Ну, молва-то бродит серёд народа, умы будоражит. Кто спокойно ко всяким россказням относится, а кого-то распирает любопытство. Да хрен с ним, с любопытством! Хуже, когда жадность оседлает. К выпивке ли, к богатству. Тогда человек голову теряет, слушать никого не хочет – мысли только и кружатся вокруг стопки или злата-серебра. Вот и братьев холера настоящая – жадность охмурила. Изведали про клад в кургане да решили раскопать его. Собрались вечерком у базов и давай кумекать, что сделают опосля того, как сокровищем завладеют. Средний, значит, тешится хозяйством обзавестись, курень построить, чтобы другие глаза не застили. Младший так и вовсе надумал на дочке хуторского атамана жениться. В раж вошли от фантазий, чуть ли не на ор перекинулись – уж и забыли, что секретничают. А старший как раз от речки шёл – коней там оставил на ночную, услыхал трёп. Насупился, ринулся, было, к заговорщикам, а потом остепенился, усмехнулся и зашагал к дому, нагайкой помахивая. Лёг спать…
Когда время вышло – подались кладоискатели в поход. Ночь лунная – собирай хоть иголки, хоть монеты с бусами, не говоря уж о крупных вещах. Пришли на место, перекрестились, вогнали заступ в грунт. Копали по очереди. Вырыли уже довольно глубоко. Один, получается, находился наверху, второй – внизу работает. Младший сверху покуривал в кулак, на корточках сидя. Заглянул в нетерпении в яму, а когда поднял голову, чуть не проглотил цигарку: накрыла его тень от коня со всадником в белом балахоне. Он ту цигарку выплюнул да как заорёт голосом нечеловеческим: «А-а, тикай, братка, тикай!» И – дёру! Средний бросил взгляд кверху, а месяц со звёздами привидение загораживает. Тут же вспомнил: предупреждали старики, да и старший брат говаривал, что нельзя трогать казачьи курганы – беда будет. Обомлел до потери сознания, в уголок завалился… Младшой же в это время на всех парах к хутору понёсся. Бежит, аж ветер в ушах свистит! А сзади цокот раздаётся. Оглянулся – балахонистый за ним гонится! Он ходу прибавляет, да разве быстрее коня побежишь?! Чует, приближается белый всадник. Стал креститься на ходу, молитвы вспоминать, а те, как на грех, из мозгов вылетели. Только и смог проталдычить: «Господи, помоги… Помоги, Господи!» Озирается – нет, не боится видение слов его. Закричал: «Господи Сусе Христе, спаси и сохрани! Отведи нечисть». А нечисть почти рядом. Припомнил: всякая чертовщина пропадает, когда кочет пропоёт. Да где же в эту пору и в этом месте петуха взять?! Будь что будет – сам закукарекал. А всадник уж на расстоянии вытянутой руки. Бегун снова протянул «Кукареку!» и осёкся – нагайка по спине жиганула! Несчастный опять осипшим от бега и страха голосом пропел по-петушиному. А в ответ – хлесть! хлесть! Бедолага подпрыгивает, шарахается из стороны в сторону, руками отмахивается. Не исчезает дьявольщина – конь хрипит подле, белые одежды развеваются… «Царица небесная, заступись, охрани! Не полезу я больше в курган – пропади он пропадом!» Плёточка же знай себе посвистывает да пощёлкивает. Снова кукарекнул, а нагайка ему по спине, по плечам, по спине, по плечам… Казачок и возопил: «Да едри твою налево! Ты же должен с криком кочета сгинуть!» В ответ – хлысть, хлысть! До самого Володина всадник гнал, до самого хутора бедняга кувыркался. Уж на коленках полз и всё хрипел: кукареку… кукареку…

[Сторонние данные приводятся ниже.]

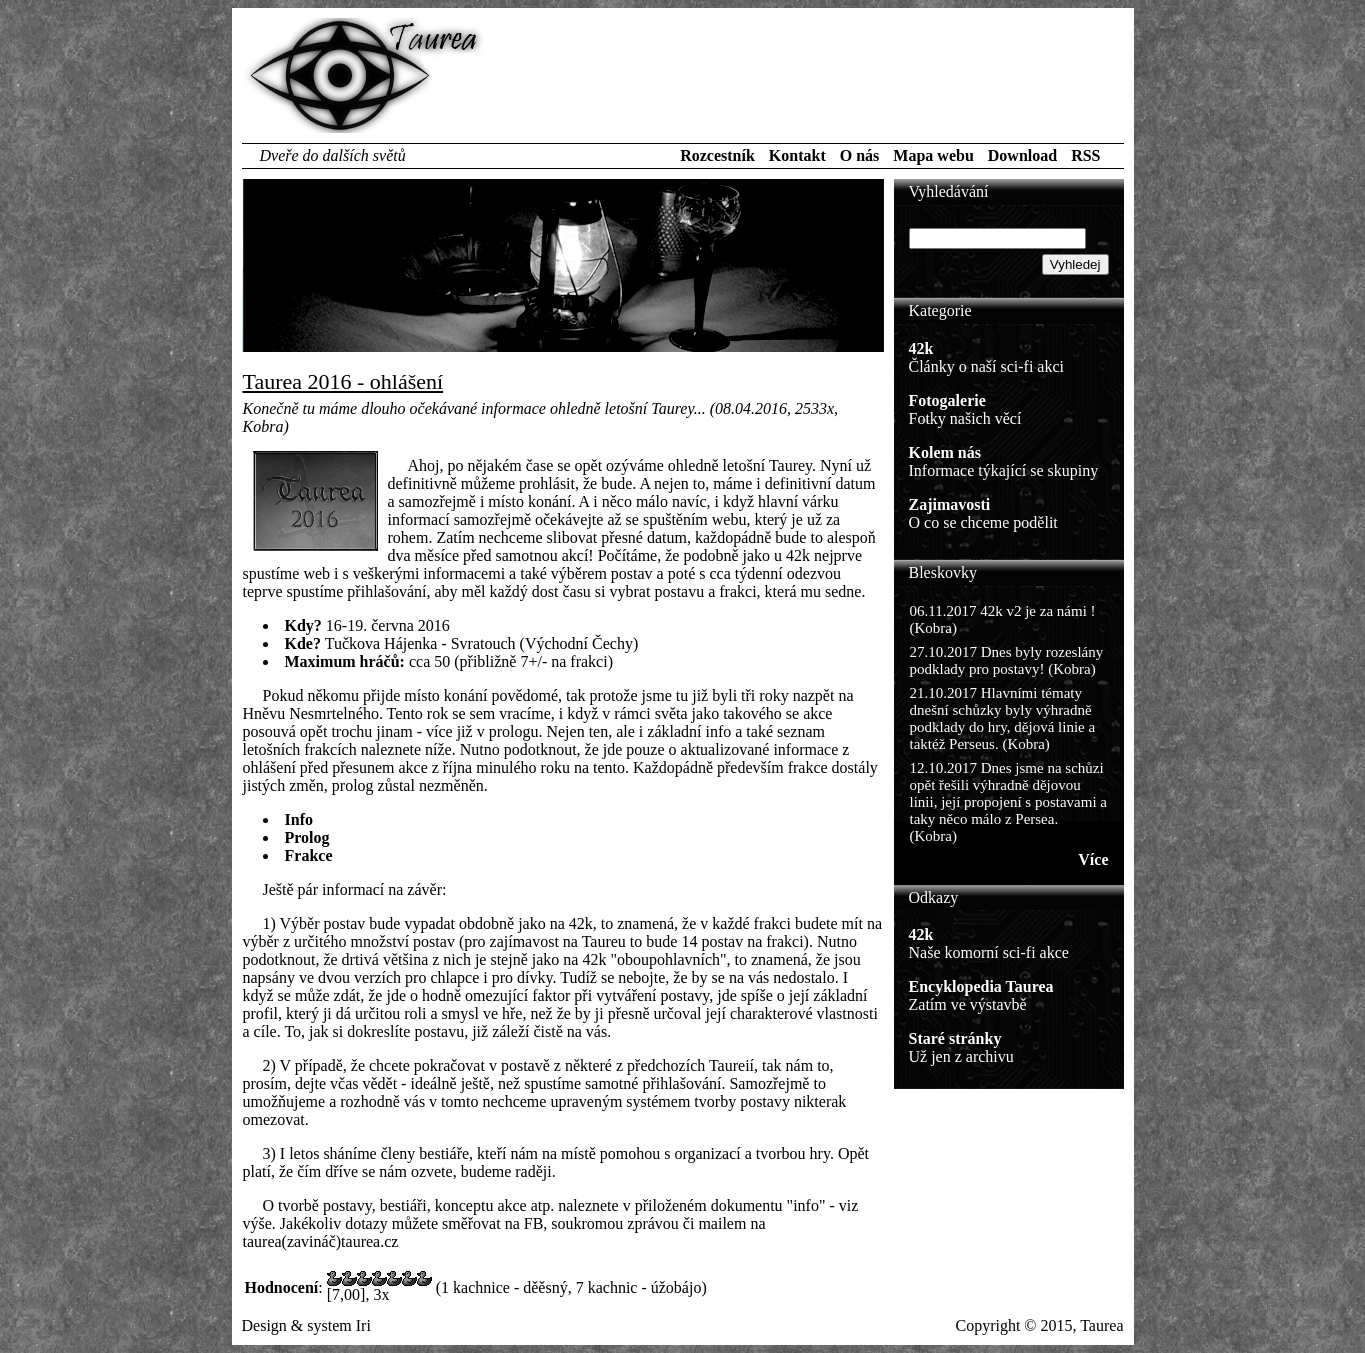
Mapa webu (933, 155)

С тех ли пор или его всегда так звали, но нарекли тот курган Неразрытым.
Я окинул взором степь и подумал: «Да, богата земля донская легендами и былинами, богата и рассказчиками, среди них и Кузьмич числится, который хранит и передаёт другим свои сказы. Дай Бог ему здоровья, долголетия, красноречия и цепкой памяти».